Per non parlare poi del ricordo che rischia di annebbiarsi: ad Erice, nella frazione costiera di Pizzolungo, il 2 aprile 1985 una autobomba venne fatta scoppiare al passaggio del corteo di auto dove si trovava l’allora pm della Procura di Trapani Carlo Palermo, il magistrato si salvò, furono dilaniati e fatti a pezzettini una mamma ed i suoi figlioletti che si trovavano su di un’altra auto che passava sullo stesso punto, una curva prospiciente il mare, al momento dell’esplosione. Morirono così Barbara Rizzo Asta, trentenne, ed i suoi due gemellini, Salvatore e Giuseppe di 6 anni. Al tempo l’allora sindaco di Trapani (Erice e Trapani sono di fatto uniti e costituiscono un unico territorio), Erasmo Garuccio, andò in tv a dire che la mafia a Trapani non c’era. Oggi i politici dicono che la mafia è sconfitta, si sostiene sempre, insomma, politicamente, che la mafia non c’è. Salvo che per uso commerciale.

E così il sindaco di Erice Tranchida ha sfidato i commercianti del borgo medievale, niente esposizioni riguardanti la mafia poste sulla pubblica via, vendite libere, ma con questo genere di mercanzia possono essere riempite solo le vetrine e gli scaffali interni ai negozi, non quelle che danno all’esterno. I commercianti che hanno deciso di sfilare per le stradine della vetta ericina indossando le magliette che non possono più esporre, dicono che questi sono i souvenir più gettonati, quelli che i turisti vengono a cercare, e mettere alla berlina la mafia non significa riconoscerne il potere.
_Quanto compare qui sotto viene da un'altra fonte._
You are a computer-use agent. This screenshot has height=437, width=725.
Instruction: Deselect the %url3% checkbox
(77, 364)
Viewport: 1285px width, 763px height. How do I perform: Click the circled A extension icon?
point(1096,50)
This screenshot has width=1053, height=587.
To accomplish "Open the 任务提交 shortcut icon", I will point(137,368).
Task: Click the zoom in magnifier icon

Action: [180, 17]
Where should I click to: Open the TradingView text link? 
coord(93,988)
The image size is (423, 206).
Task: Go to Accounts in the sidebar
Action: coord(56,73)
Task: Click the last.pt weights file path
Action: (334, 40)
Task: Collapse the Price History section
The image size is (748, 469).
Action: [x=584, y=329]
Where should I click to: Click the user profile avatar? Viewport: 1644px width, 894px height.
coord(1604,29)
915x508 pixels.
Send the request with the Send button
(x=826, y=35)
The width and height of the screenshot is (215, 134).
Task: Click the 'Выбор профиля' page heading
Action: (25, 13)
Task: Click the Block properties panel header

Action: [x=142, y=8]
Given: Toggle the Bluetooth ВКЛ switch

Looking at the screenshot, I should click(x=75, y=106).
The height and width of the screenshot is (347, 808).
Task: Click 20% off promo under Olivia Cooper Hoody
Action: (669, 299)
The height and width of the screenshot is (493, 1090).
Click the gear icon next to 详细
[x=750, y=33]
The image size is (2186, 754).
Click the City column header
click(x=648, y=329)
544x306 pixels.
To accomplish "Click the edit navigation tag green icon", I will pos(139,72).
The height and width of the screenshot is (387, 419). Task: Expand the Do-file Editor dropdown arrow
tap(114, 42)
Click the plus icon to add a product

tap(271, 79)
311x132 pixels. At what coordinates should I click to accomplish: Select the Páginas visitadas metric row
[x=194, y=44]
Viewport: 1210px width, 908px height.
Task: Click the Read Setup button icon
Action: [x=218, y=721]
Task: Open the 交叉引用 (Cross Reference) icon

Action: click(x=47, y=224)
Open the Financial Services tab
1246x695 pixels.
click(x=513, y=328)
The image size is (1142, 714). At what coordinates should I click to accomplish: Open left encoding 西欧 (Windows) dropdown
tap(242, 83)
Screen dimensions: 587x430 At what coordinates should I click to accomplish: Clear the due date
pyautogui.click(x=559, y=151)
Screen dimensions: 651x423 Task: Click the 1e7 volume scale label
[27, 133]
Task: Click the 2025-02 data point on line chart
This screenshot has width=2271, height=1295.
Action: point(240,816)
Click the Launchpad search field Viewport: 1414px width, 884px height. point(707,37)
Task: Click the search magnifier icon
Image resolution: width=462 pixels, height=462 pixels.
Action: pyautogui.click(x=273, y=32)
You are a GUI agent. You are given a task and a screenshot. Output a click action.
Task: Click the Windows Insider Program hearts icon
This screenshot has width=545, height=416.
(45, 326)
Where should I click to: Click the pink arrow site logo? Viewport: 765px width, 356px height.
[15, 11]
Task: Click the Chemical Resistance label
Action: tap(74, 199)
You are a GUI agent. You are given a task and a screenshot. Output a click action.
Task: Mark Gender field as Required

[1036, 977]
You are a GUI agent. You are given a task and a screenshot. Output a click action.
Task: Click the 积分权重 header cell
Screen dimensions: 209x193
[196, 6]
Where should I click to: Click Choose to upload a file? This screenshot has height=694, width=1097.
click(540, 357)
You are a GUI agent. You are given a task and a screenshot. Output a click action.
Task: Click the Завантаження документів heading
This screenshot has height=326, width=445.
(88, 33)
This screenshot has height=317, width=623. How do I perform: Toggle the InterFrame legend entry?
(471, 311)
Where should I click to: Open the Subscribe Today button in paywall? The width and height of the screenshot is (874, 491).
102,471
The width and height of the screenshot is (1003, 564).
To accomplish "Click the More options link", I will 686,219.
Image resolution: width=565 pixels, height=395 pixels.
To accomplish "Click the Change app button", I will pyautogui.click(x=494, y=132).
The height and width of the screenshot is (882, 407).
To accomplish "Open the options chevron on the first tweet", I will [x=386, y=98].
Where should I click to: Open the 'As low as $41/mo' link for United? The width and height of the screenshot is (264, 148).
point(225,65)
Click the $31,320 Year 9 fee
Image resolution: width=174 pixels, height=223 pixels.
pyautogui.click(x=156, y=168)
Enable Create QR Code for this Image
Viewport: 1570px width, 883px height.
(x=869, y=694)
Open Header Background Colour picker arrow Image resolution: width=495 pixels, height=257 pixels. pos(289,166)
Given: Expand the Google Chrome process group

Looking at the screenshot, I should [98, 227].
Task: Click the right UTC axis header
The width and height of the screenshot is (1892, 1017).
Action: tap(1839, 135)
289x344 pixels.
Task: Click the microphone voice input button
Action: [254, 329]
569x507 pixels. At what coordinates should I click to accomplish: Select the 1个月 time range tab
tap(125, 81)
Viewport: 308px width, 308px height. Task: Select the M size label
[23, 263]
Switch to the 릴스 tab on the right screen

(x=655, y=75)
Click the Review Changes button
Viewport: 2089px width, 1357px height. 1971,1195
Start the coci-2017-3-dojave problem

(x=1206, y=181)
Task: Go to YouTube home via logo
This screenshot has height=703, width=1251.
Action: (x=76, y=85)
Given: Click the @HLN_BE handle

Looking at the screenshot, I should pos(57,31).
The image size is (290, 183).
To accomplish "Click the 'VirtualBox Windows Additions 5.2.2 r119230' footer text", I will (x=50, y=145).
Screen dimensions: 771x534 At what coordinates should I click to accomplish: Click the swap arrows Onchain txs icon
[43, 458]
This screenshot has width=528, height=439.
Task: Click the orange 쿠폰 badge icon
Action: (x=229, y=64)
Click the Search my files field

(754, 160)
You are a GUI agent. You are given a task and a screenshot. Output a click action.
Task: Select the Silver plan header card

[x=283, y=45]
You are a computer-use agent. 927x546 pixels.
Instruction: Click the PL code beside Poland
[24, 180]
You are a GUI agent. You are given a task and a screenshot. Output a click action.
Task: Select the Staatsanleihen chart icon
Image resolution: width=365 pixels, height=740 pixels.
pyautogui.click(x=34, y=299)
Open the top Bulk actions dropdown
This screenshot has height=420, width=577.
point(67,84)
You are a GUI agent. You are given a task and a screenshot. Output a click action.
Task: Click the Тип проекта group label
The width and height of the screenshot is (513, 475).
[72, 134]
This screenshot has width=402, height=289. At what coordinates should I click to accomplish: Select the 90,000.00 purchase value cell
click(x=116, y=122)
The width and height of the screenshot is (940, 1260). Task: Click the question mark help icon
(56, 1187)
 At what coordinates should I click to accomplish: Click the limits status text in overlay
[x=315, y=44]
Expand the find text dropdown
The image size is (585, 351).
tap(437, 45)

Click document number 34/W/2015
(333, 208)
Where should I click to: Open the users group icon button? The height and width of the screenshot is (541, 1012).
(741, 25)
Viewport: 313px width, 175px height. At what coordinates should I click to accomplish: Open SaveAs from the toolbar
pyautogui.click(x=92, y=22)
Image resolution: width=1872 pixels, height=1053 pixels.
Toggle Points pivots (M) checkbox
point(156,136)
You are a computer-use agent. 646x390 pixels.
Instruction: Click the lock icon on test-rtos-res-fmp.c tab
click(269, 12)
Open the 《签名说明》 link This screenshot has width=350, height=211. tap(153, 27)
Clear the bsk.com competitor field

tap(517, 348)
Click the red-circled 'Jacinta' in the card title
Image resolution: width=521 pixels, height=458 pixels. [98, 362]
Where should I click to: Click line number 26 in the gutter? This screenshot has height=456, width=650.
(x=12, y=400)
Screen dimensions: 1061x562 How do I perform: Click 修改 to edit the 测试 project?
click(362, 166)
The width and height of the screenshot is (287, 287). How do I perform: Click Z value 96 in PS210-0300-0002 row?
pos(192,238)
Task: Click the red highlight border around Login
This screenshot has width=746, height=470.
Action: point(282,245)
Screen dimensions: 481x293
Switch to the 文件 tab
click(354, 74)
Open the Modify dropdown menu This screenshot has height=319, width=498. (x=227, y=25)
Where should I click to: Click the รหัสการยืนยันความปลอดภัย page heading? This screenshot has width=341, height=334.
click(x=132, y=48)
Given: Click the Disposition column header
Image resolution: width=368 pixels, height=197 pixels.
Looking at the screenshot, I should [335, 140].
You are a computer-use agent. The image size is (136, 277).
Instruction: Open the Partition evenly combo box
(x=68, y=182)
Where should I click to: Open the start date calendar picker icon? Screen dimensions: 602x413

Tranchida però ha deciso di non fare retromarcia, secondo lui, e non ha torto, quel genere di mercanzia provoca una pericolosa sottovalutazione del fenomeno criminale. I commercianti però davanti a questa affermazione si sono detti offesi. «Offeso dovrebbe essere il sindaco e l’amministrazione cittadina tutta – risponde Tranchida – che non si è risparmiata in energie ed iniziative per promuovere il riscatto civile e morale di Erice, magari aspettandosi in coerenza l’esposizione, promozione e vendita di una bella maglietta con le foto dei siciliani, tantissimi, che sono morti per combattere la mafia – che è una cosa seria !!! -, di Addiopizzo e similari, col chiaro intento di mandare un diverso e percettibile messaggio a turisti e visitatori che sovente in visita nel nostro territorio, a domanda ti rispondono che la cosa che più “conoscono” della Sicilia è la mafia… al punto tale da optare come miglior ricordo della loro visita culturale ad Erice, in omaggio alla sua storia, alla sua cultura, al suo ruolo geopolitico, l’acquisto di tali “particolari” souvenir da “promuovere” nei loro paesi d’origine, involontariamente contribuendo a sminuire la gravità del fenomeno mafioso (anche sotto forma ironica) ..che a lungo andare (visto che, apparentemente, non fa più morti ammazzati) ..si badi bene: paradossalmente, può arrivare a creare un alone di simpatia».

La risposta dei commercianti non si è fatta attendere, e, ironicamente, hanno detto che anche Radio Aut di Cinisi secondo Tranchida meritava di essere chiusa, perché da lì Peppino Impastato prendeva in giro la mafia. Un maldestro autogol: intanto perché Radio Aut i mafiosi riuscirono a farla chiudere, uccidendo Impastato, proprio perché la mafia veniva presa in giro, ma con i nomi e cognomi di chi ne faceva parte, le magliette e i gadget non sono, non possono mai essere, la stessa cosa di Radio Aut. «Ognuno può nella propria libertà indossare, se le ritiene consono con la propria personalità», sottolinea il sindaco di Erice Tranchida che prosegue: «Sono stato eletto dai cittadini ericini non certo per propagandare talune stupide ed “equivoche” magliette, ma per cercare di dare il meglio di me a servizio della città e degli interessi generali rappresentati, cosa che cerco di fare faticosamente ogni giorno, sempre più cercando di dare spallate ad una miriade di problemi vecchi e nuovi». Caso chiuso, le magliette “mafiose” restino dentro i negozi.